Velletri, notte fuori casa per gli sfollati dell’incendio: tra i residenti anche anziani e persone con disabilità
Una notte che é stata lunga e difficile. Non hanno potuto fare rientro nelle loro abitazioni i residenti della palazzina di via Ettore Moresi, a Velletri, dove poco dopo le 22.30 di mercoledì 1° luglio un incendio, provocato secondo le prime ricostruzioni dal malfunzionamento di un condizionatore, ha devastato un appartamento al terzo piano dello stabile.
Se il bilancio più importante è quello di aver evitato conseguenze ben più gravi, grazie al tempestivo intervento dei soccorritori e al salvataggio di un 63enne, che lavora all’Itis Vallauri, trasportato in ospedale in codice giallo per un’intossicazione da fumo, restano ora le difficoltà di decine di persone costrette a trascorrere la notte lontano da casa.
Tra gli sfollati ci sono famiglie, anziani e anche persone con disabilità, che hanno dovuto lasciare in fretta le proprie abitazioni situate non distante dal Bar Ring e da Porta Napoletana, per una sistemazione temporanea.
Alcuni sono rimasti a lungo sul marciapiede, osservando con apprensione il lavoro incessante dei soccorritori e sperando in notizie rassicuranti.

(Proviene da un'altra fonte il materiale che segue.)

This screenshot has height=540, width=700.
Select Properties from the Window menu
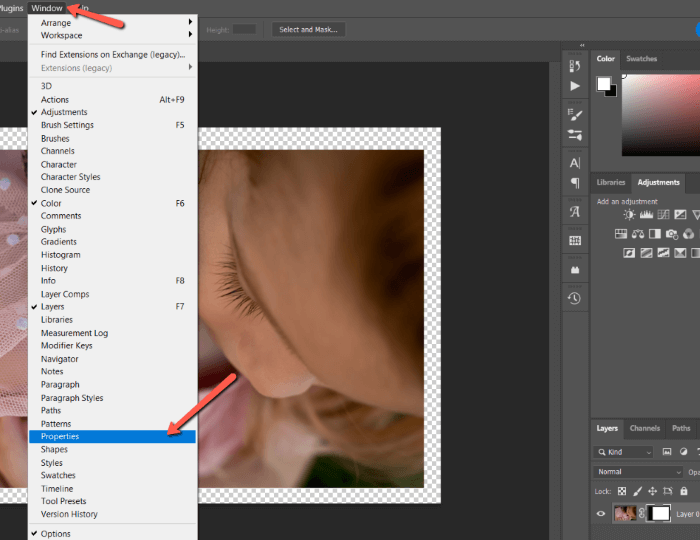pos(60,437)
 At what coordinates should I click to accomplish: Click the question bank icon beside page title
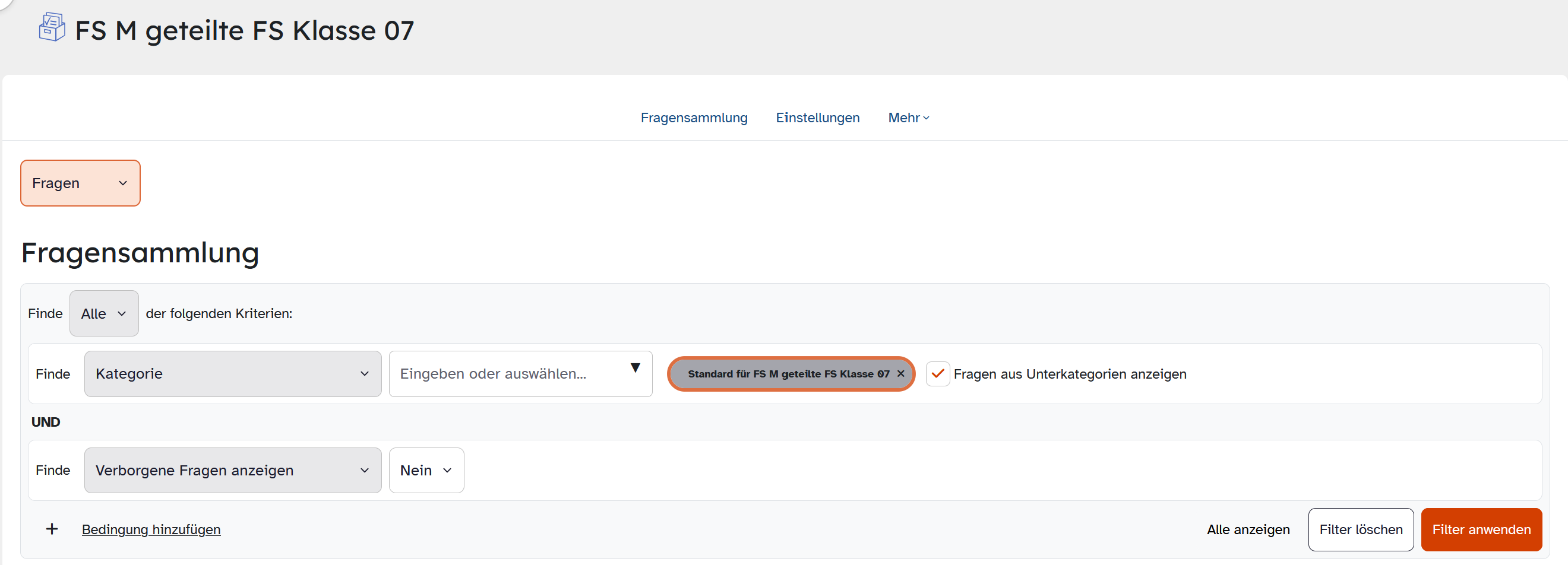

Sul posto hanno operato per diverse ore le squadre dei Vigili del Fuoco di Velletri, impegnate nelle operazioni di spegnimento, bonifica e verifica della stabilità dell’edificio.
A seguire da vicino le operazioni anche Massimiliano Pugliesi, responsabile del presidio della caserma dei Vigili del Fuoco di Velletri, che ha coordinato le verifiche tecniche sul posto.
Presenti anche i Carabinieri del Nucleo Operativo Radiomobile, la Polizia di Stato del Commissariato veliterno e il personale sanitario del 118, oltre all’assessore Luca Quattrocchi, rimasto sul luogo dell’emergenza per seguire l’evolversi della situazione e le necessità dei residenti.
Nel corso della notte è arrivato anche il consigliere comunale Andrea Bizzarri, che ha voluto manifestare la propria vicinanza ai condomini colpiti dall’emergenza.
L’obiettivo, nelle prime ore, è stato quello di garantire un’adeguata sistemazione agli sfollati e consentire ai Vigili del Fuoco di completare tutte le verifiche necessarie prima di stabilire quando sarà possibile il rientro nelle abitazioni.
Per molti di loro, però, la notte é stata insonne. Una notte trascorsa con il pensiero rivolto alla propria casa, ai ricordi rimasti tra quelle mura e alla speranza che, già da oggi, si possa presto tornare alla normalità.